- **SHORT TASK A**
In the listing, replace "address bar" with "URL bar" in the lines starting at the one containing "Task: Open the apps grid icon" and ending at the one containing "coord(46,110)", changing nothing else. Return only those lines.

## START EXTRACT

On Thu, Feb 24, 2011 at 08:25:43AM +1030, Arthur Marsh wrote:
> One more combination I tried:
> 
> Mel Gorman's mm/compaction.c patch with Andrea Archangeli's 
> kswapd-high_wmark + compaction-no-kswapd-3 patches - kswapd0 CPU less 
> than 2 percent and no noticable slowdown of MIDI playback.

Applying Mel's patch on top should decrease latency more.

> If you can send me an updated patch compaction-no-kswapd-3 (I presume 
> that kswapd-high_wmark is still needed) it would be easier for me to apply.

It's a compaction-kswapd-3. It's likely going to work the same as the
previous compaction-kswapd-2 (not as good as
compaction-no-kswapd). It's better to apply both the kswapd-high_wmark
and Mel's patch too (not only this one) during testing.

Thanks,
Andrea

===
Subject: compaction: fix high latencies created by kswapd

From: Andrea Arcangeli <aarcange@redhat.com>

We need to proper spin_unlock_irq/cond_resched in the compaction loop to avoid
hurting latencies. We must also stop being too aggressive insisting with
compaction within kswapd if compaction don't make progress in every zone.

Signed-off-by: Andrea Arcangeli <aarcange@redhat.com>
---
 include/linux/compaction.h |    6 +++++
 mm/compaction.c            |   53 +++++++++++++++++++++++++++++++++++++--------
 mm/vmscan.c                |   40 ++++++++++++++++++++-------------
 3 files changed, 74 insertions(+), 25 deletions(-)

--- a/mm/compaction.c
+++ b/mm/compaction.c
@@ -278,9 +278,27 @@ static unsigned long isolate_migratepage
 	}
 
 	/* Time to isolate some pages for migration */
+	cond_resched();
 	spin_lock_irq(&zone->lru_lock);
 	for (; low_pfn < end_pfn; low_pfn++) {
 		struct page *page;
+		int unlocked = 0;
+
+		/* give a chance to irqs before checking need_resched() */
+		if (!((low_pfn+1) % SWAP_CLUSTER_MAX)) {
+			spin_unlock_irq(&zone->lru_lock);
+			unlocked = 1;
+		}
+		if (need_resched() || spin_is_contended(&zone->lru_lock)) {
+			if (!unlocked)

## END EXTRACT
## START MATERIAL SUPPLIED

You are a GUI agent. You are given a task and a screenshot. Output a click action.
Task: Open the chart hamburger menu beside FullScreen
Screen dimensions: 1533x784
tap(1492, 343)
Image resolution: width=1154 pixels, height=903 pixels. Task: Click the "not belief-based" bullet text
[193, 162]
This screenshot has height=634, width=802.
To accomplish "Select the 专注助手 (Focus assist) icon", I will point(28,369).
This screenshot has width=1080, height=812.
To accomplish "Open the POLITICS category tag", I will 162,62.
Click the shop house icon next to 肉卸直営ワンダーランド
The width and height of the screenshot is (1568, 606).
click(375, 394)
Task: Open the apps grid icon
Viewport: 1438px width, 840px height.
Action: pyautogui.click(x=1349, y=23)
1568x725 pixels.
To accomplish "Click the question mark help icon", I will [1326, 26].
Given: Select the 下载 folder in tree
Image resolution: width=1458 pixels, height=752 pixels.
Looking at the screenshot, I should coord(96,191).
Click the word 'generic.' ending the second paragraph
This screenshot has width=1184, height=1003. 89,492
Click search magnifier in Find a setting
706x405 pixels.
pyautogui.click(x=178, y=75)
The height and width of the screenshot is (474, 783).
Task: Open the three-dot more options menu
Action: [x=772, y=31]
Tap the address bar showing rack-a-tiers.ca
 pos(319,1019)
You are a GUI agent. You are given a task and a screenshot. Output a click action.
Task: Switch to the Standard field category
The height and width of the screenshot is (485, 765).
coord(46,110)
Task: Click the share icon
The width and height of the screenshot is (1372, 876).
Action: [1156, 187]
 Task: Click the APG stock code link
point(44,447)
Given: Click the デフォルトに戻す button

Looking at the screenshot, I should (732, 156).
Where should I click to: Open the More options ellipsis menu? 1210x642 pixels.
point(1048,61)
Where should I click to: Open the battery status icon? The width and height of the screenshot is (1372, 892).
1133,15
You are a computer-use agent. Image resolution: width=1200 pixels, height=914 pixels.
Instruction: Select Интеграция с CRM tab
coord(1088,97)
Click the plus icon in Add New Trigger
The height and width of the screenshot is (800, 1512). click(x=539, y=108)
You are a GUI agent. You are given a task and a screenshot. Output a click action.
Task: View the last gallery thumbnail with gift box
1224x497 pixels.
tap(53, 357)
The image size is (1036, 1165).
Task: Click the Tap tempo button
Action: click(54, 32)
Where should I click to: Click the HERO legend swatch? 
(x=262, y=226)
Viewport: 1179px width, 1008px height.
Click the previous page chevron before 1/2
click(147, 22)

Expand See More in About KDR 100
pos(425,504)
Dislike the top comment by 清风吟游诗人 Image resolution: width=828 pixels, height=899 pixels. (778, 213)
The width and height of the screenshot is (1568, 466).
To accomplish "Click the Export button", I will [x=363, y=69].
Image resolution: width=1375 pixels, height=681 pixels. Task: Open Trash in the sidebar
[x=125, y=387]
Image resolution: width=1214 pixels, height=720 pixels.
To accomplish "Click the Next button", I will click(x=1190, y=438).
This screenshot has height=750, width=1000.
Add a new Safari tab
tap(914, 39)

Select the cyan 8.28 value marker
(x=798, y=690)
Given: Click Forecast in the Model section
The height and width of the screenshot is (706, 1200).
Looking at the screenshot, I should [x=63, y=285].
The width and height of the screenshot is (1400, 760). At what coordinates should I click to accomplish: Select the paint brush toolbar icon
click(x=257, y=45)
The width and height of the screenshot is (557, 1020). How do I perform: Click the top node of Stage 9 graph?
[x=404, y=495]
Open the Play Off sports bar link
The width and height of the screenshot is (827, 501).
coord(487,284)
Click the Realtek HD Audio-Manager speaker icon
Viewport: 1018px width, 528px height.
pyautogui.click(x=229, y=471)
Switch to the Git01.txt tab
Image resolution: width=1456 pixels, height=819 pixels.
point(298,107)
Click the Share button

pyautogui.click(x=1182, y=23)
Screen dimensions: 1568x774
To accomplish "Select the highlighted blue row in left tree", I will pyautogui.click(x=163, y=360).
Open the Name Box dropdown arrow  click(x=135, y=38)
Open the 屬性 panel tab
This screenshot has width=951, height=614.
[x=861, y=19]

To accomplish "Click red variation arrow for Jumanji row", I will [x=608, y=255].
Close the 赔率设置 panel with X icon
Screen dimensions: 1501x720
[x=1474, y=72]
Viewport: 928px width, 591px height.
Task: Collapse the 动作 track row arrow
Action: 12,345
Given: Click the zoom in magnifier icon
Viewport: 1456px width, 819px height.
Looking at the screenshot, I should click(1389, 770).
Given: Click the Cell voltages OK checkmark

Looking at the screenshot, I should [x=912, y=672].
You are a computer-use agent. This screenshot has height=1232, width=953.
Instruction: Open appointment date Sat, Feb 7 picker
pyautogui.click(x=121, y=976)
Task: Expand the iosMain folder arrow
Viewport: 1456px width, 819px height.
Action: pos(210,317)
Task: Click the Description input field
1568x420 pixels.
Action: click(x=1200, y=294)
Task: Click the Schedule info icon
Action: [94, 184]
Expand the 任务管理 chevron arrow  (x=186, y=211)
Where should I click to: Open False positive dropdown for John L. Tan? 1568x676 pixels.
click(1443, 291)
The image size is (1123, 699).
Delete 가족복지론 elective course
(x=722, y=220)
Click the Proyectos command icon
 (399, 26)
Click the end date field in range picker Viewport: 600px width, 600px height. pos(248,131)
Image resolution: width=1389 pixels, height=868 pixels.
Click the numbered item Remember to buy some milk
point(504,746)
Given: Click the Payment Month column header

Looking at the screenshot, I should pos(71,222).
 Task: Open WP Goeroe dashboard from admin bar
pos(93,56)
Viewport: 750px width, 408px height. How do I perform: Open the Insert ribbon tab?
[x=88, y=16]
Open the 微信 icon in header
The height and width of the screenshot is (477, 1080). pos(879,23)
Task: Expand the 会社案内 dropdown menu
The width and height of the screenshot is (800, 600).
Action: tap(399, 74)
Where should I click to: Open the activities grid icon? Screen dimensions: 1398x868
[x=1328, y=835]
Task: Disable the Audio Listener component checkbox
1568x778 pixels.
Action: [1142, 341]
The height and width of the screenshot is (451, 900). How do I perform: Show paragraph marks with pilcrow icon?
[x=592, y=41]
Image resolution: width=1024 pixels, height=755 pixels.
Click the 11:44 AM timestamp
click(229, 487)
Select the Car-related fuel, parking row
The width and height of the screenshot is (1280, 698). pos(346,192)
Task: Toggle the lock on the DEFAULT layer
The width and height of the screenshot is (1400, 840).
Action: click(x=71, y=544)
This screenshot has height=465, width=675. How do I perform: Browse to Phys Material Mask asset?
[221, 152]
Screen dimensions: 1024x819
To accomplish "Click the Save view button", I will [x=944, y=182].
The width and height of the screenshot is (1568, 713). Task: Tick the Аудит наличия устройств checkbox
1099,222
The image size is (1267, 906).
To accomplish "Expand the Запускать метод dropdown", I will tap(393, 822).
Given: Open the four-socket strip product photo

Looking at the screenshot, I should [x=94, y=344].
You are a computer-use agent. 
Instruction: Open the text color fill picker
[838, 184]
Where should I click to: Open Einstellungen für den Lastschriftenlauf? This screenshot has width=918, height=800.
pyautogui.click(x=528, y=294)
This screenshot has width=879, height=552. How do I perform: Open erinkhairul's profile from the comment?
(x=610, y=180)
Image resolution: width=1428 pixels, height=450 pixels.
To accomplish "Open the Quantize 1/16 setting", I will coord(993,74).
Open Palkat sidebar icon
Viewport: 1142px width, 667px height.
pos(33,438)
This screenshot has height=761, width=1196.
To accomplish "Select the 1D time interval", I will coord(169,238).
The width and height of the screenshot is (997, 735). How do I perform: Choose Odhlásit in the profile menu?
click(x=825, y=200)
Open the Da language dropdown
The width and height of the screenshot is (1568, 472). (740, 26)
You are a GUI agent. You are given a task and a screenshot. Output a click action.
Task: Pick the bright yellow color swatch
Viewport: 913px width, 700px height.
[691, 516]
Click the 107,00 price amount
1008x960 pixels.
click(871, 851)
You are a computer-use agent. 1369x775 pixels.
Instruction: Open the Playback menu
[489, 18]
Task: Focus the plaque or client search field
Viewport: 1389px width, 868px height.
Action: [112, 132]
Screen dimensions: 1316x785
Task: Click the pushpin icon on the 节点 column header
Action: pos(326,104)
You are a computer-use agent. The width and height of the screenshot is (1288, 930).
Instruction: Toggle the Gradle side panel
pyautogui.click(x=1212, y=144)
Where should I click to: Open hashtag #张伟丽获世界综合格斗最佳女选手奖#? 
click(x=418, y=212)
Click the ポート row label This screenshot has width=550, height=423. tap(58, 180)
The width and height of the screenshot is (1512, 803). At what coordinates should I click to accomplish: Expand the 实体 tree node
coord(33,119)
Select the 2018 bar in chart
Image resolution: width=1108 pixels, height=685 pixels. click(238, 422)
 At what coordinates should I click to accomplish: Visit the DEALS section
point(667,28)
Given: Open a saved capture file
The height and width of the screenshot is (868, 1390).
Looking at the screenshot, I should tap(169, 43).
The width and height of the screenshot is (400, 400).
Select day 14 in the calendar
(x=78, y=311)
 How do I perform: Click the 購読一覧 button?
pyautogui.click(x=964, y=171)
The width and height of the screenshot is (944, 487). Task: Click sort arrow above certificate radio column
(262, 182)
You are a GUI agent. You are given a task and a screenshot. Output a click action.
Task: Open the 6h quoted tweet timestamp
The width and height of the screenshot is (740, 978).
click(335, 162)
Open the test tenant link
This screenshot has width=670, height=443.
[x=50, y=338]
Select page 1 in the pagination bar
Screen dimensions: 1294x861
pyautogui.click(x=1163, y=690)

## END MATERIAL SUPPLIED

- **SHORT TASK B**
Please copy the compaction patch message word for word, starting at "We need to proper" and ending at "in every zone.".

- **CORRECT ANSWER A**
Task: Open the apps grid icon
Viewport: 1438px width, 840px height.
Action: pyautogui.click(x=1349, y=23)
1568x725 pixels.
To accomplish "Click the question mark help icon", I will [1326, 26].
Given: Select the 下载 folder in tree
Image resolution: width=1458 pixels, height=752 pixels.
Looking at the screenshot, I should coord(96,191).
Click the word 'generic.' ending the second paragraph
This screenshot has width=1184, height=1003. 89,492
Click search magnifier in Find a setting
706x405 pixels.
pyautogui.click(x=178, y=75)
The height and width of the screenshot is (474, 783).
Task: Open the three-dot more options menu
Action: [x=772, y=31]
Tap the URL bar showing rack-a-tiers.ca
 pos(319,1019)
You are a GUI agent. You are given a task and a screenshot. Output a click action.
Task: Switch to the Standard field category
The height and width of the screenshot is (485, 765).
coord(46,110)

- **CORRECT ANSWER B**
We need to proper spin_unlock_irq/cond_resched in the compaction loop to avoid
hurting latencies. We must also stop being too aggressive insisting with
compaction within kswapd if compaction don't make progress in every zone.